Beautiful! Sir, you may say so. Thar isn't her match in the county. Is thar, old gal,—Chiquita, my darling, my beauty? Feel of that neck, sir,—thar's velvet! Whoa! Steady,—ah, will you, you vixen! Whoa! I say. Jack, trot her out; let the gentleman look at her paces.

Morgan!—She ain't nothin' else, and I've got the papers to prove it. Sired by Chippewa Chief, and twelve hundred dollars won't buy her. Briggs of Tuolumne owned her. Did you know Briggs of Tuolumne?— Busted hisself in White Pine, and blew out his brains down in 'Frisco?

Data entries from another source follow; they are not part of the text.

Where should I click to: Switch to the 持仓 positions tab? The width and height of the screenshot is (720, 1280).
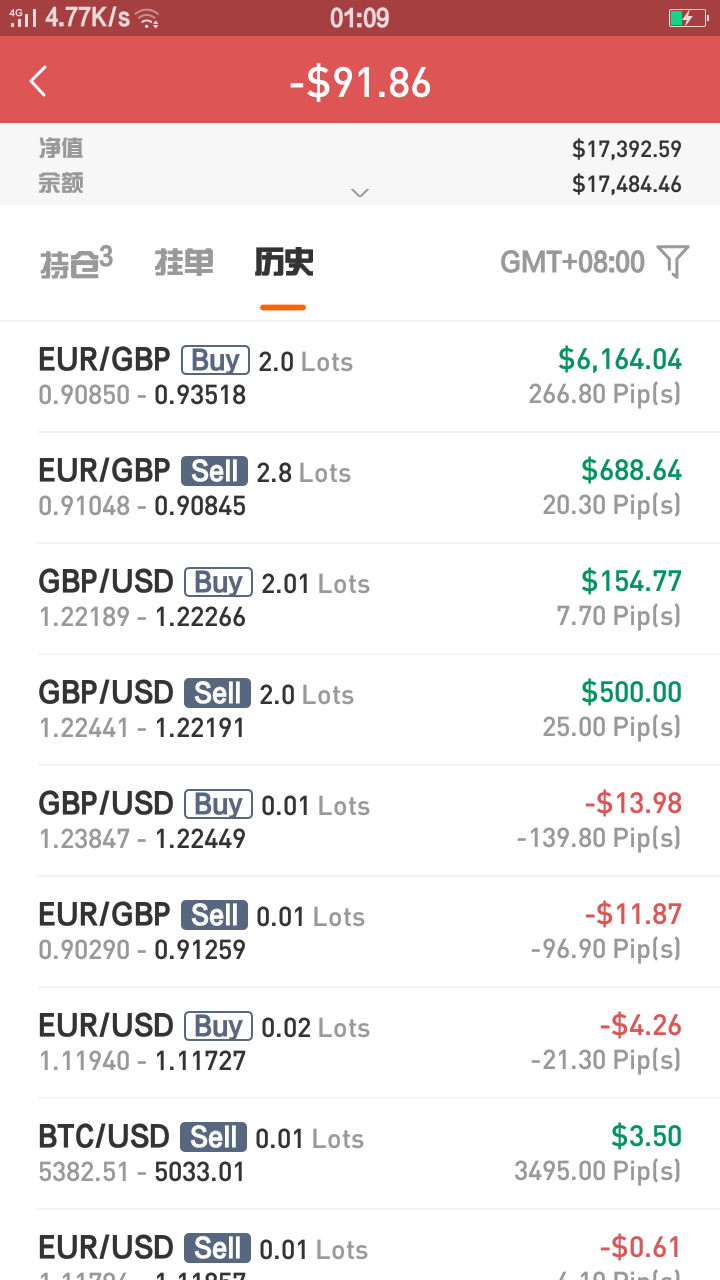click(75, 263)
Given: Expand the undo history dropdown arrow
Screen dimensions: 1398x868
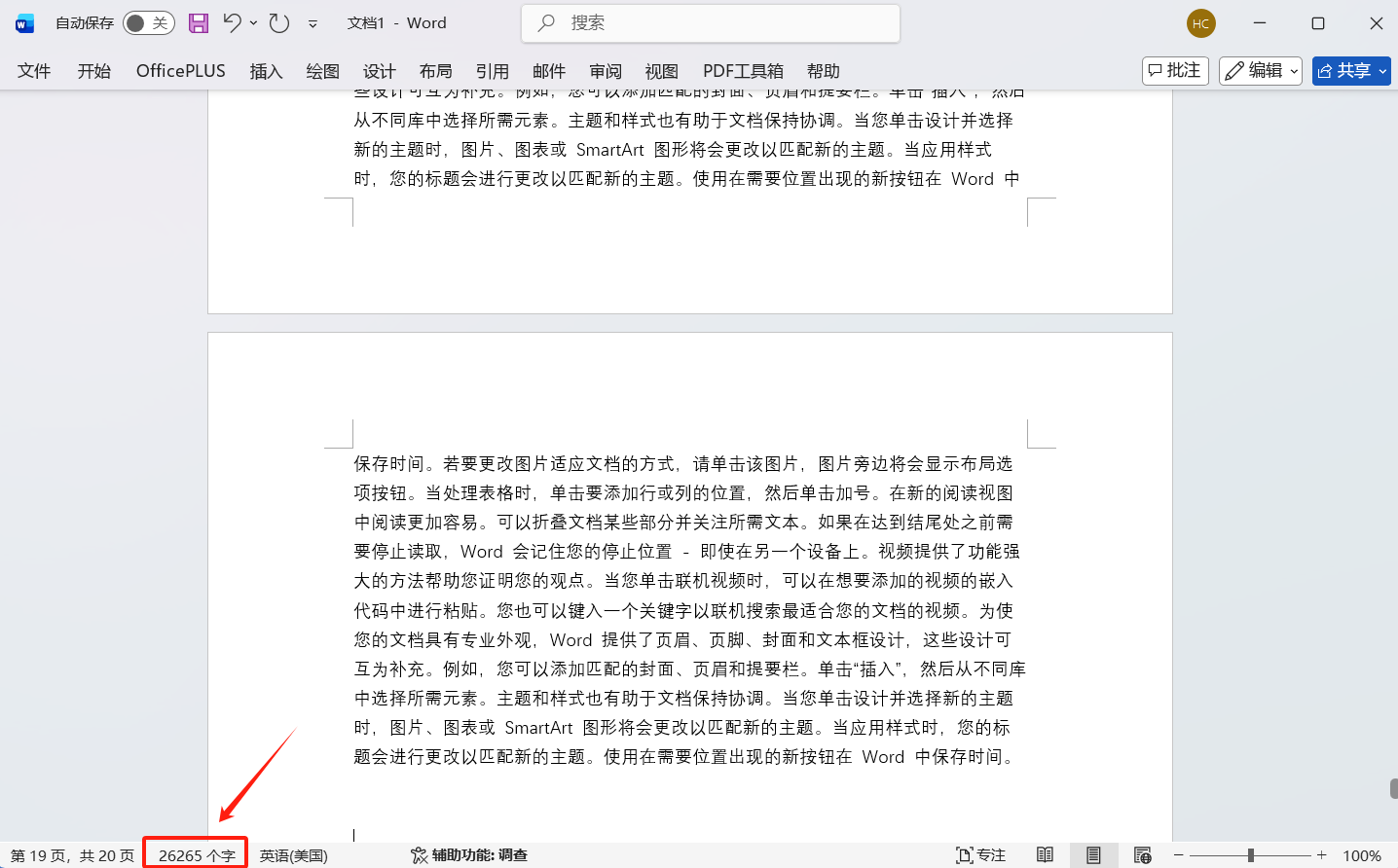Looking at the screenshot, I should (254, 23).
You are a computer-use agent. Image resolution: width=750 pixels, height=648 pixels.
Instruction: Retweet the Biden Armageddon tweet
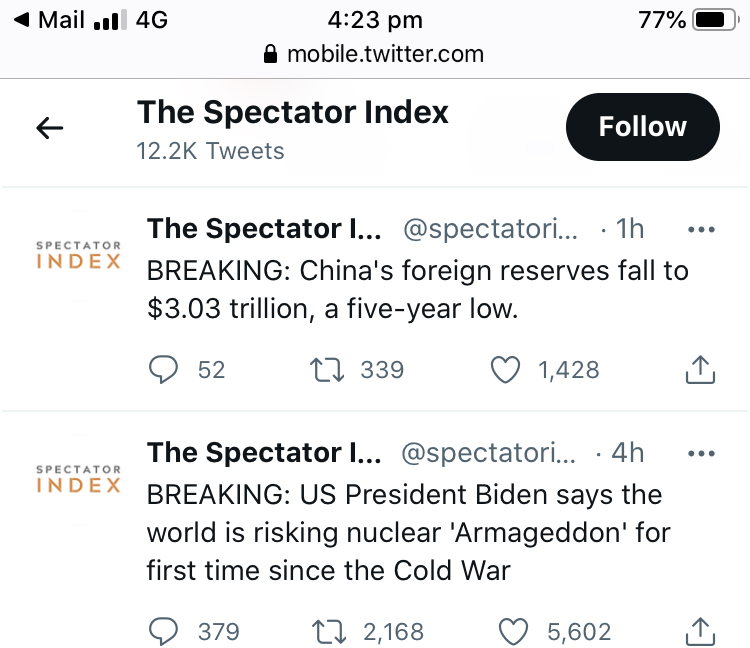click(x=327, y=632)
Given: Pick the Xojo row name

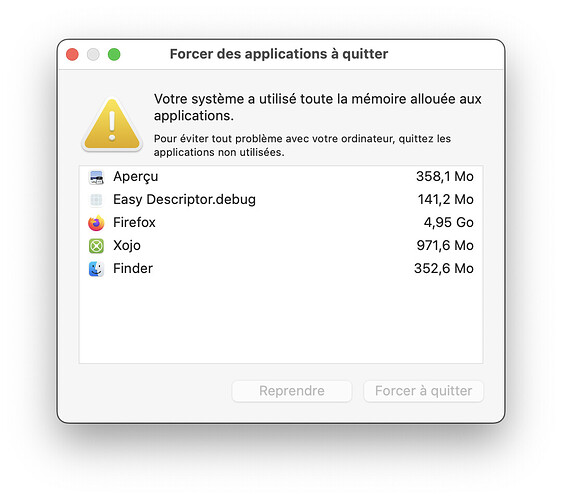Looking at the screenshot, I should click(x=127, y=246).
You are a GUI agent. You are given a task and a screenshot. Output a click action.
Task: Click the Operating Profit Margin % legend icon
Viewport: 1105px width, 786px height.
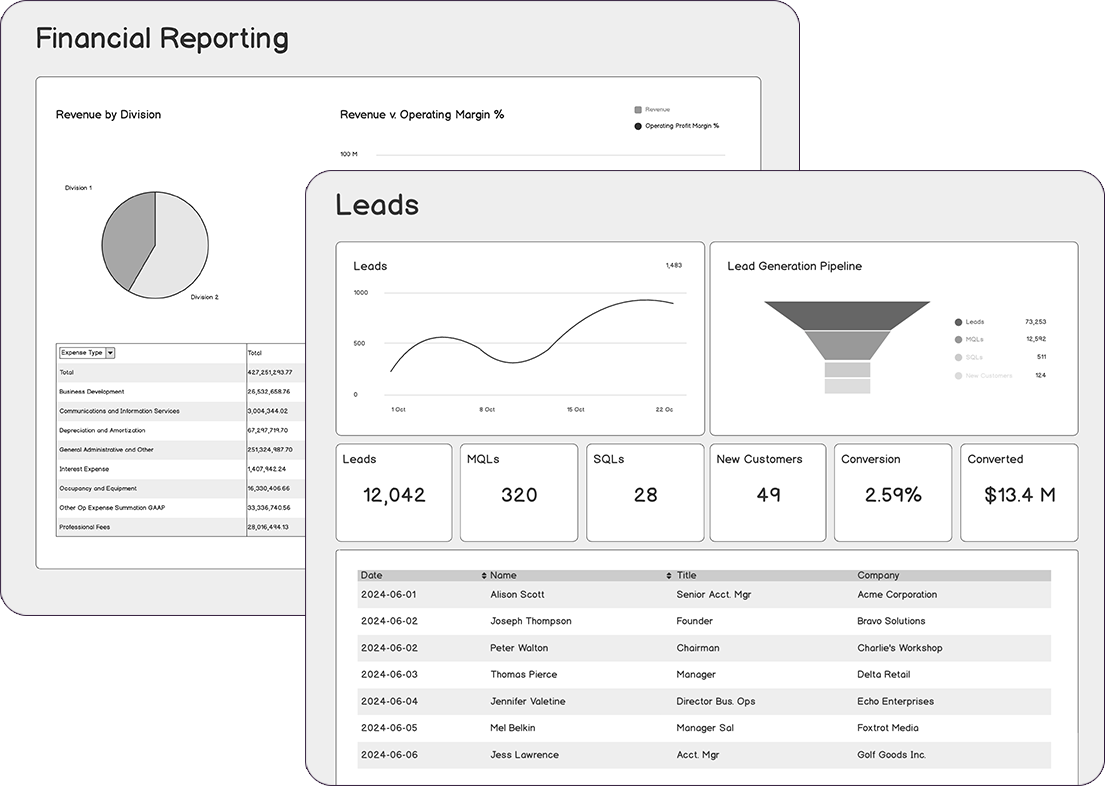click(x=637, y=126)
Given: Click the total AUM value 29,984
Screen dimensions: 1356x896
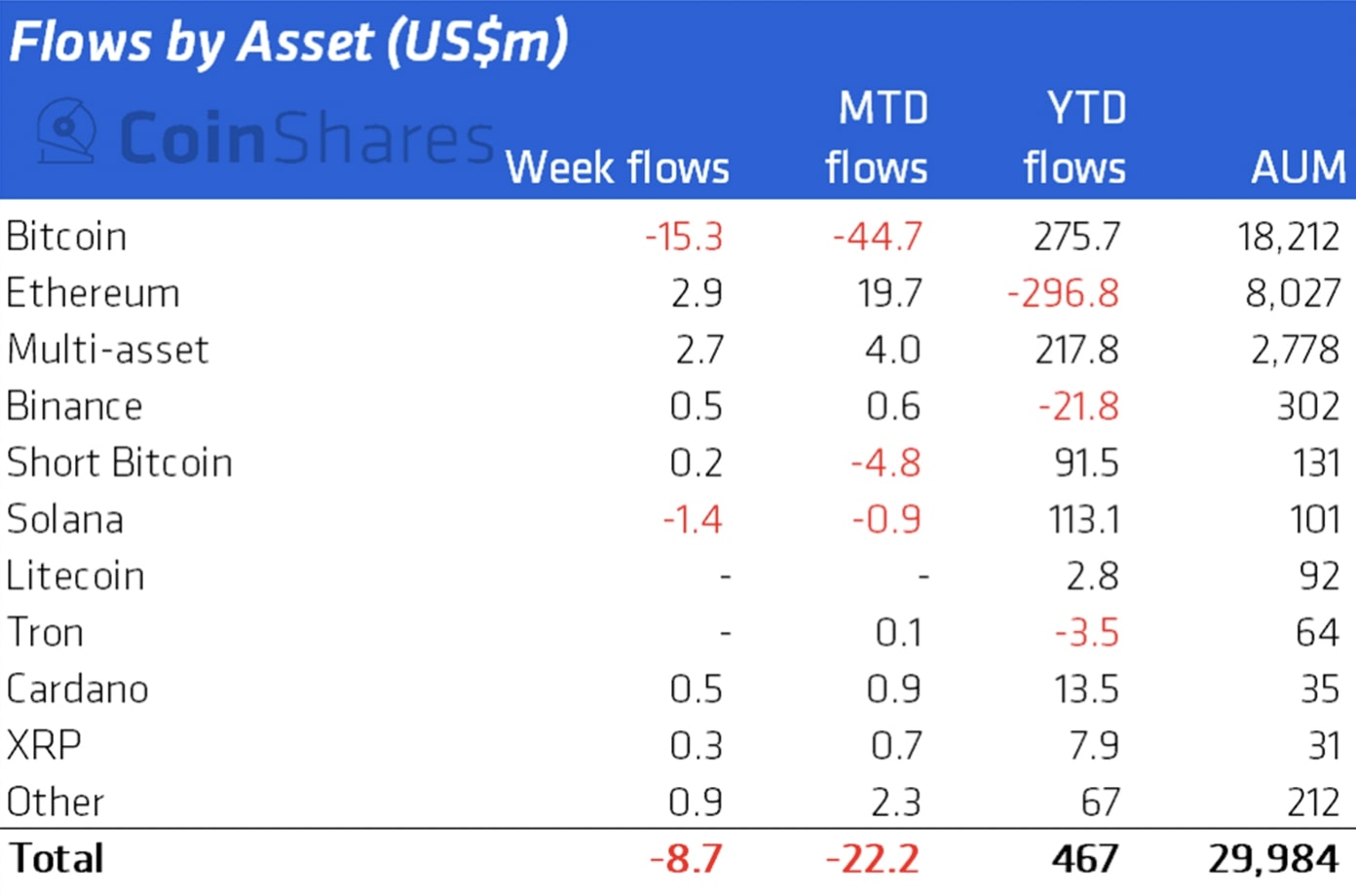Looking at the screenshot, I should click(x=1274, y=858).
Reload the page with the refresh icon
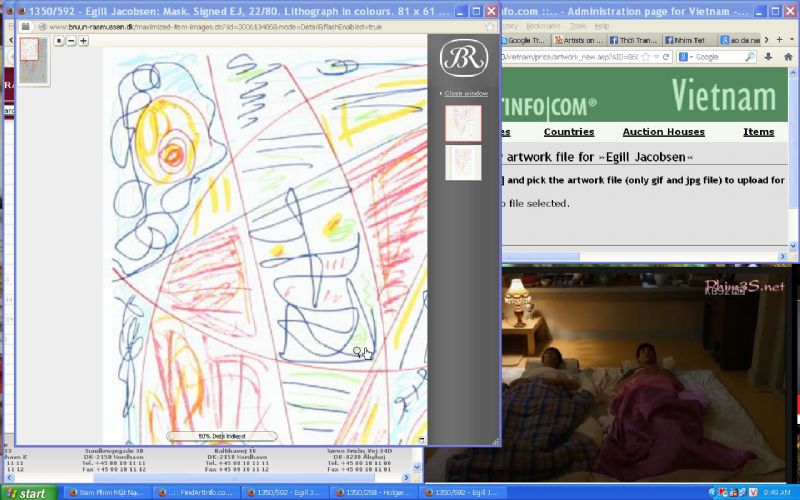Image resolution: width=800 pixels, height=500 pixels. pos(665,57)
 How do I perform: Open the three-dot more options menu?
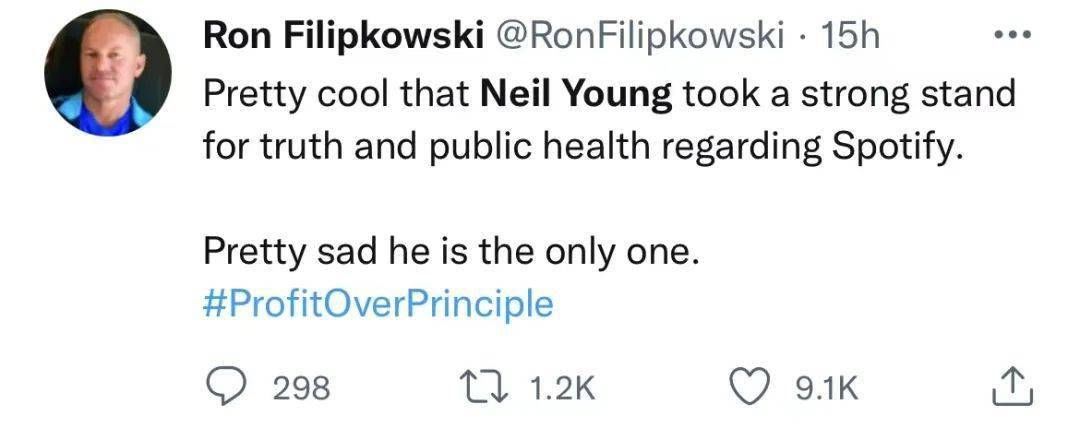point(1011,38)
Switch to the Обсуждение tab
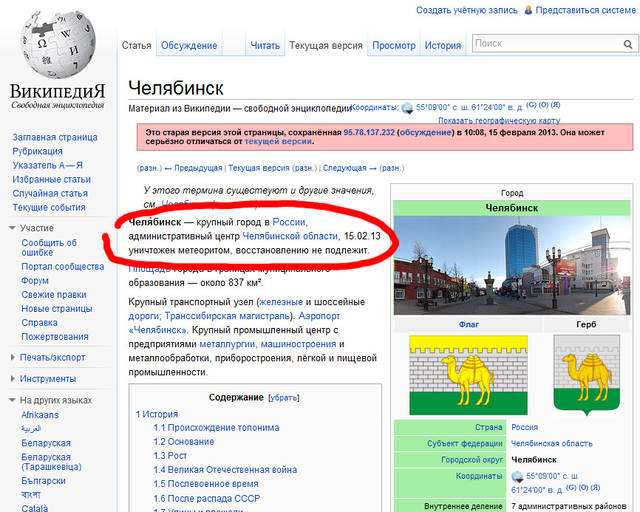Viewport: 640px width, 512px height. point(189,45)
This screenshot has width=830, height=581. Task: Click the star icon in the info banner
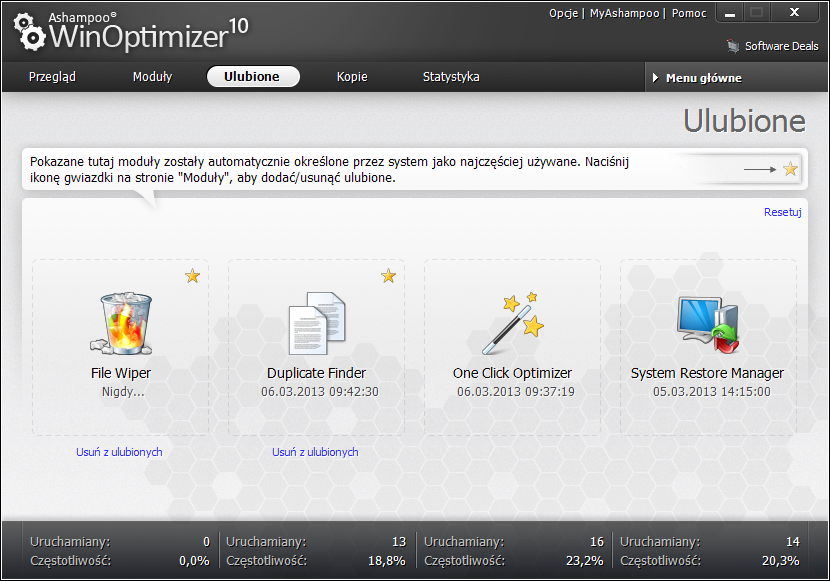pyautogui.click(x=790, y=169)
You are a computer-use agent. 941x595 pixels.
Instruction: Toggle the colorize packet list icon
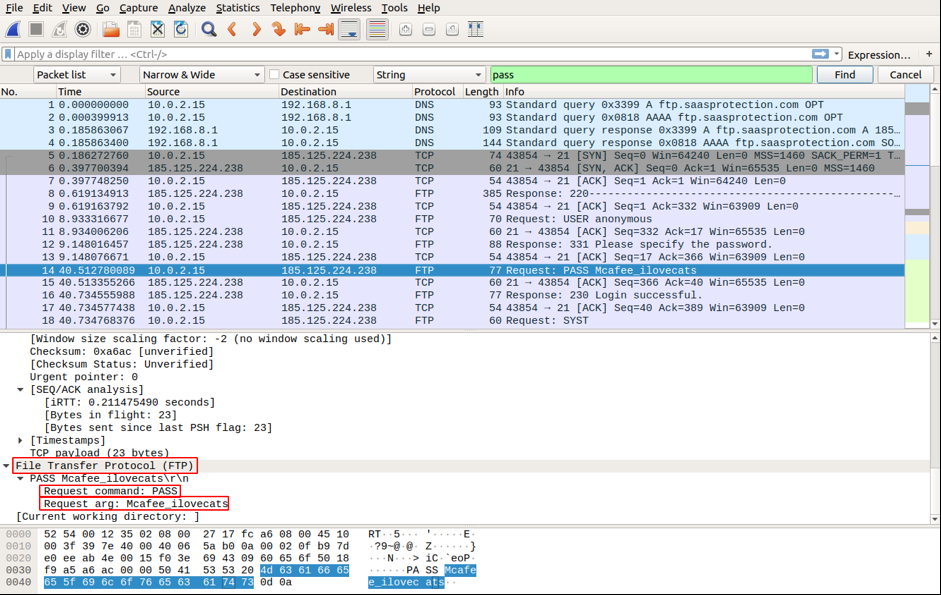[376, 30]
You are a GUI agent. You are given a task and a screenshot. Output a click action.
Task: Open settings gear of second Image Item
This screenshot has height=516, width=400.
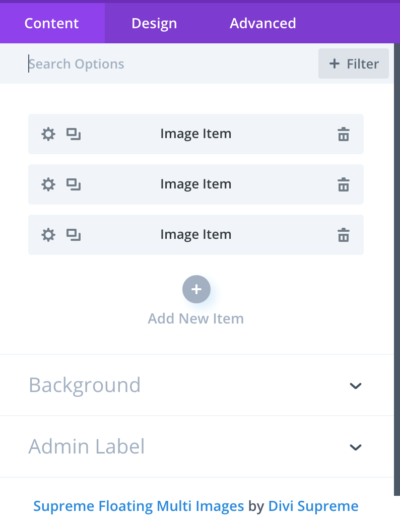coord(48,184)
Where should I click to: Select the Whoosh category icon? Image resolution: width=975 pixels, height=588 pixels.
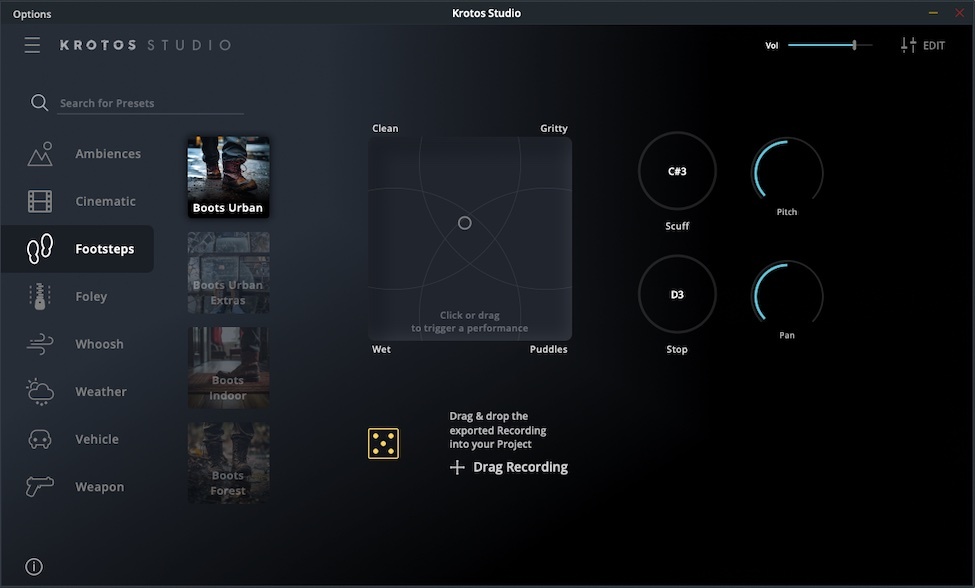click(x=39, y=343)
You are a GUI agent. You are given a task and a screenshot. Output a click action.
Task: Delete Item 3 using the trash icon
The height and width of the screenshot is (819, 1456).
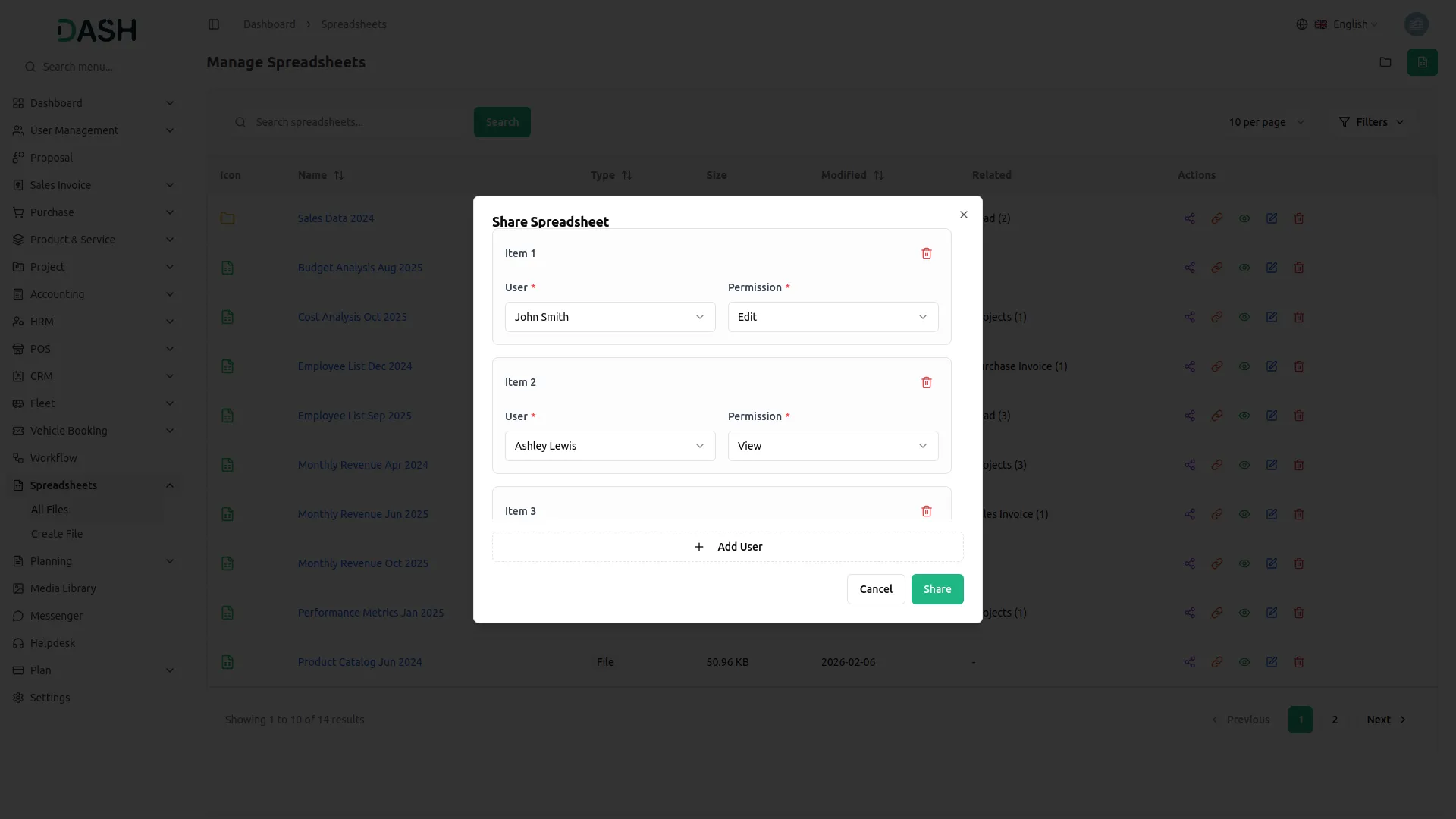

Hedn't no savey—hed Briggs. Thar, Jack! that'll do,—quit that foolin'! Nothin' to what she kin do, when she's got her work cut out before her. Hosses is hosses, you know, and likewise, too, jockeys is jockeys; And 'tain't ev'ry man as can ride as knows what a hoss has got in him.

Know the old ford on the Fork, that nearly got Flanigan's leaders? Nasty in daylight, you bet, and a mighty rough ford in low water! Well, it ain't six weeks ago that me and the Jedge and his nevey Struck for that ford in the night, in the rain, and the water all round us;

Up to our flanks in the gulch, and Rattlesnake Creek just a bilin', Not a plank left in the dam, and nary a bridge on the river. I had the grey, and the Jedge had his roan, and his nevey, Chiquita; And after us trundled the rocks jest loosed from the top of the cañon.